I click go and nothing really happens. The output from the measuring blocks is: 

002: 
Front sensor actual 16.5% 
Rear sensor actual 13.3% 

005 
Front sensor learned 0.0% 
Rear sensor learned 0.0% 

The sensor arms look to be in the proper position, the pictures on several websites don't really show a reference point so I could be mistaken. Can anyone provide any help in getting this resolved?


----------



## [email protected] (Jul 19, 2010)

Please post a full Auto-Scan using the latest version of VCDS. 





 
Thank you.


----------



## GTI2Slow (Jun 23, 2007)

[email protected] said:


> Please post a full Auto-Scan using the latest version of VCDS.


 All the needed information was provided in the original post, thanks anyway. 

I found that the rear sensor was the problem, I showed this to a buddy and 13.3% was way out of spec (Hover over this field in vag-com and it will provide the specs). 

Anyhoo I found my issue after goggling this: 
http://www.swankmonkey.com/vw/jetta/2006/xenon_adjustment/ 

My rear sensor was just as pictured, other websites indicate the opposite, I switched the arm direction and the rear is now in spec and the headlight adjustment works. Hopefully this will help someone out in the future.


----------



## bearthebruce (Dec 23, 2005)

GTI2Slow said:


> All the needed information was provided in the original post, thanks anyway.

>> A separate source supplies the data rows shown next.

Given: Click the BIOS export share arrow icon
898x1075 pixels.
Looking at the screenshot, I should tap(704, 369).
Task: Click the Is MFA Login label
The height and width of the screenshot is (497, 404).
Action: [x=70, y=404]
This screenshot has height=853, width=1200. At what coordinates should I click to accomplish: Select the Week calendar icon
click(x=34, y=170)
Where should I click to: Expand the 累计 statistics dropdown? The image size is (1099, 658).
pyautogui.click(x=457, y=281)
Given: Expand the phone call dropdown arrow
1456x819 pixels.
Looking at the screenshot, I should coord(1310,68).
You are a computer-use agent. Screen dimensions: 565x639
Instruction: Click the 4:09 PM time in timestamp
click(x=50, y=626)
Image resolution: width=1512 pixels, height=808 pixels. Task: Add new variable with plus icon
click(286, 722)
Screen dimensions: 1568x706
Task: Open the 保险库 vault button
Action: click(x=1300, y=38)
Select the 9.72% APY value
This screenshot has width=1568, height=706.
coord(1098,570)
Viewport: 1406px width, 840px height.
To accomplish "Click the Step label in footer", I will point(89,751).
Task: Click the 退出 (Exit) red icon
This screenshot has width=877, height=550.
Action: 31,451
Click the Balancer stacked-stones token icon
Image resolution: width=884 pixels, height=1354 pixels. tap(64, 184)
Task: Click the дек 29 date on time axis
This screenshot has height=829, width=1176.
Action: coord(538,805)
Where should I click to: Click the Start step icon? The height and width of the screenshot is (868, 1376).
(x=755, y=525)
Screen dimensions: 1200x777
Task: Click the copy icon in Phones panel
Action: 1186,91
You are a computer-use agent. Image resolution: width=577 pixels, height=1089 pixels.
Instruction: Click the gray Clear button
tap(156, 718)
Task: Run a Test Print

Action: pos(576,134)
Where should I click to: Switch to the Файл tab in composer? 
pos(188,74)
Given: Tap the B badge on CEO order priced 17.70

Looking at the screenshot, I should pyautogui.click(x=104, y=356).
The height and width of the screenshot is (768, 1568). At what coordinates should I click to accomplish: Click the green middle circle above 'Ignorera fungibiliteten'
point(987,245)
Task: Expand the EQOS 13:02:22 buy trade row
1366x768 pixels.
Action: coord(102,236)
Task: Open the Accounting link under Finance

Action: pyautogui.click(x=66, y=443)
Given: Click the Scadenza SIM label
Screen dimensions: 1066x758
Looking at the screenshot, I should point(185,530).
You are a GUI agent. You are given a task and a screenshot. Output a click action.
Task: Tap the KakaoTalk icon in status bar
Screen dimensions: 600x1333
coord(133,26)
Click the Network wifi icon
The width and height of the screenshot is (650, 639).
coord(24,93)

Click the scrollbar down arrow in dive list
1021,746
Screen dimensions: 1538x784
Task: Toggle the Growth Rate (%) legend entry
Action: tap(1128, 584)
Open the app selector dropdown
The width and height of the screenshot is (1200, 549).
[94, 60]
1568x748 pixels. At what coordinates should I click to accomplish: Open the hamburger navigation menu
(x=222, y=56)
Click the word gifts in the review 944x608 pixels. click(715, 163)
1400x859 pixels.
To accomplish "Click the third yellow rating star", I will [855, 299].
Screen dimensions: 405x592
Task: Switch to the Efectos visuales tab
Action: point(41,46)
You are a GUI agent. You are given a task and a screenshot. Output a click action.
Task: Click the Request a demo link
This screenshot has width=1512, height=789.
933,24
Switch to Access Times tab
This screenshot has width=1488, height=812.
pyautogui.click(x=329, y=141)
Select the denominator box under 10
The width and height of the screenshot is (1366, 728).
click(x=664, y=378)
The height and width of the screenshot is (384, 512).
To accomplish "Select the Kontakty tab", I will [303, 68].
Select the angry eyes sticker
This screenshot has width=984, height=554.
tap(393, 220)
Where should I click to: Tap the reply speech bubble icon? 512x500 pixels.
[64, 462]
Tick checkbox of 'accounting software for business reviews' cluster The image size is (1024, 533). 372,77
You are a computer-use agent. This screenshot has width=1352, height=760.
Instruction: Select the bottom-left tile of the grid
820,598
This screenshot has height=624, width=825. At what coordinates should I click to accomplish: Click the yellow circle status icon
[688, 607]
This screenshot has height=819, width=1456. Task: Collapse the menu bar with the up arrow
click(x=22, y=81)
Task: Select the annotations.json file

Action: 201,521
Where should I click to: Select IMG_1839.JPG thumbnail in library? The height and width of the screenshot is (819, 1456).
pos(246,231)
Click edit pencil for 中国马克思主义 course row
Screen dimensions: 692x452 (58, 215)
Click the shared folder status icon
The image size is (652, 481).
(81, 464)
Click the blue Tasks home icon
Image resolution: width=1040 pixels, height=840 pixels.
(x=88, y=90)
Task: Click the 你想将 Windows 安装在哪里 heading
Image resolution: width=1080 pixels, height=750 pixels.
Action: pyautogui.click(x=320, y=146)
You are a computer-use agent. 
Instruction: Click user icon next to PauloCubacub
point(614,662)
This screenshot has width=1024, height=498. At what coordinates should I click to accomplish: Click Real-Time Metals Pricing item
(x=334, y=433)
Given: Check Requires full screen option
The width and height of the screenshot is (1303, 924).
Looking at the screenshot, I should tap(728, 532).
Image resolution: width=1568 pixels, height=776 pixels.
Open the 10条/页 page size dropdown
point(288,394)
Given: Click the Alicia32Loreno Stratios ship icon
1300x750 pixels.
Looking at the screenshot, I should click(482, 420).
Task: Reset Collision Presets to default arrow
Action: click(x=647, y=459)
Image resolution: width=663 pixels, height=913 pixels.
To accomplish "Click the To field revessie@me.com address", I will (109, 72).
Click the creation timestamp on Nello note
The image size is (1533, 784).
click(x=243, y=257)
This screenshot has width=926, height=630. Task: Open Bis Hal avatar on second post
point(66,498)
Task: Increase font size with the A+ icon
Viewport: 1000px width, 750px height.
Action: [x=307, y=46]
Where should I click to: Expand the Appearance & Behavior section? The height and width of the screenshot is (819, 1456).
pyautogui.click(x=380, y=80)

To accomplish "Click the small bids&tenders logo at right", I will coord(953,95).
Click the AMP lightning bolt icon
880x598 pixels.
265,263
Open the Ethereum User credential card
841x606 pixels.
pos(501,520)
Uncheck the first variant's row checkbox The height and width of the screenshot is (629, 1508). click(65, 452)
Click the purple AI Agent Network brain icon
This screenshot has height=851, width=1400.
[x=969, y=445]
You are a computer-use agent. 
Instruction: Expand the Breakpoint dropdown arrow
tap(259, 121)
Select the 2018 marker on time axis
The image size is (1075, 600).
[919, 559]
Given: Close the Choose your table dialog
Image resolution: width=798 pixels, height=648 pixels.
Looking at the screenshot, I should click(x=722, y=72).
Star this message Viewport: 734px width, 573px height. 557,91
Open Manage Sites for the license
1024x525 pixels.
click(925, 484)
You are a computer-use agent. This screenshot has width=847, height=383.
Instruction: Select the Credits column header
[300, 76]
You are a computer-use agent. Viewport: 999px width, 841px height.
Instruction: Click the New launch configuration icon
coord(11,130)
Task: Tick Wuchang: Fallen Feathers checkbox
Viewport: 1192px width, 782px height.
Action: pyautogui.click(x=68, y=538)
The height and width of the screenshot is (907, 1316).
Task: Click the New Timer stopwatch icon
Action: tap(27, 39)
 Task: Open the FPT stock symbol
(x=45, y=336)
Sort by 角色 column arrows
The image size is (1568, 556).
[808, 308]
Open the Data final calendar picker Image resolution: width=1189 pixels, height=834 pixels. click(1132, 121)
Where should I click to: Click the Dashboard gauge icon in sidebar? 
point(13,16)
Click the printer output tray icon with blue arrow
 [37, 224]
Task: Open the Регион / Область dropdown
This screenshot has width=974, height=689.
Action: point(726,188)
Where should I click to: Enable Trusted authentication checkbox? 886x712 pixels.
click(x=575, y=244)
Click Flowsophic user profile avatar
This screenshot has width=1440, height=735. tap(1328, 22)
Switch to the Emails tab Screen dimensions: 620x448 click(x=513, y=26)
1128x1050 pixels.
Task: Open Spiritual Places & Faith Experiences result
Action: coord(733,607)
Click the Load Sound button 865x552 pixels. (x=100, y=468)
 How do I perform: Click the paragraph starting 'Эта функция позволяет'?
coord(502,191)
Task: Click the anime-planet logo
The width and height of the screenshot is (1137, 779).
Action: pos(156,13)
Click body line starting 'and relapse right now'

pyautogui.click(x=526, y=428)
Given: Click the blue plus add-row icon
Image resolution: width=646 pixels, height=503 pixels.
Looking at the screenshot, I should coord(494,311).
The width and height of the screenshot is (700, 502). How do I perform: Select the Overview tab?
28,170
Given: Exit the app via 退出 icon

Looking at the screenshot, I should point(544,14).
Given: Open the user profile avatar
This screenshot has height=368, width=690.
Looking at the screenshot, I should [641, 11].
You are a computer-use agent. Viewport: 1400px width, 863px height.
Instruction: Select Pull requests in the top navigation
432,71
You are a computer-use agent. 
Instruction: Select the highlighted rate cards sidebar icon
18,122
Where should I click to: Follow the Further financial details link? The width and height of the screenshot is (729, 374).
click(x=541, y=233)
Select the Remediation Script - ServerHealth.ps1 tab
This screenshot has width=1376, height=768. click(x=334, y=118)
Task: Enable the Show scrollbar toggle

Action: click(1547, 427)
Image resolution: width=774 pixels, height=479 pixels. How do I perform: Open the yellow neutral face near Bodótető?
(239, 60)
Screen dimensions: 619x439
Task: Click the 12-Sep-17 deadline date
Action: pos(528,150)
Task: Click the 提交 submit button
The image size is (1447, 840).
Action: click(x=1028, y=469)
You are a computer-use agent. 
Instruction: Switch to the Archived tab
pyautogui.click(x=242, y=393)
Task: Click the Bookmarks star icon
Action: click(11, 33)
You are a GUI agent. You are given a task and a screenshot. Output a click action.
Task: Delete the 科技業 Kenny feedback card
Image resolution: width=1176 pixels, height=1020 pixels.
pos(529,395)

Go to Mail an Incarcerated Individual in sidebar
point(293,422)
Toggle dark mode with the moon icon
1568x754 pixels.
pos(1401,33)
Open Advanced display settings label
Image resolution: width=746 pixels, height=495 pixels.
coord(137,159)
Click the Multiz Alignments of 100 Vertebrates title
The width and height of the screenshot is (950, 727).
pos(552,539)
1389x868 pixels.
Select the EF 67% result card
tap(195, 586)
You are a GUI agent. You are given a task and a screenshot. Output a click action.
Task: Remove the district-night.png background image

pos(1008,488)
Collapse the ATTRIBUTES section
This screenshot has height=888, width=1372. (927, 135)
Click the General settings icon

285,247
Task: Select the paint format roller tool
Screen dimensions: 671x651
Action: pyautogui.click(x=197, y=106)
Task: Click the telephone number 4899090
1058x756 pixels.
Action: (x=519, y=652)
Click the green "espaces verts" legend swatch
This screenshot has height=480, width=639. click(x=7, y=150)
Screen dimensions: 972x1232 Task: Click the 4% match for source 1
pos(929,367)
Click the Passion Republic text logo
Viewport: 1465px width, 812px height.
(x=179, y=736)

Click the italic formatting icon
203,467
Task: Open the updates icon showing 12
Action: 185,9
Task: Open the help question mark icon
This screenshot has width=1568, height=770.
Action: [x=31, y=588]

 Not quite. This forum's rules state: 



> 6) When posting questions involving fault codes or modifications you wish to make, please post a complete complete Auto-Scan from a current version of VCDS or VCDS-Lite. We do not wish to guess what control modules are installed in your car or how they are currently configured. If you're not using VCDS or VCDS-Lite, you're in the wrong forum. If you refuse to post a real scan, the moderators here reserve the right to lock your thread.


 In future posts here in this VCDS/VAG-COM forum, please abide by our rules. Thanks. 

Glad your problem is resolved.


----------



## matiasg85 (Mar 13, 2013)

What sholud be the right specs for rear and front? 

I have 16.9 in the fron and 30.2 in the rear.


----------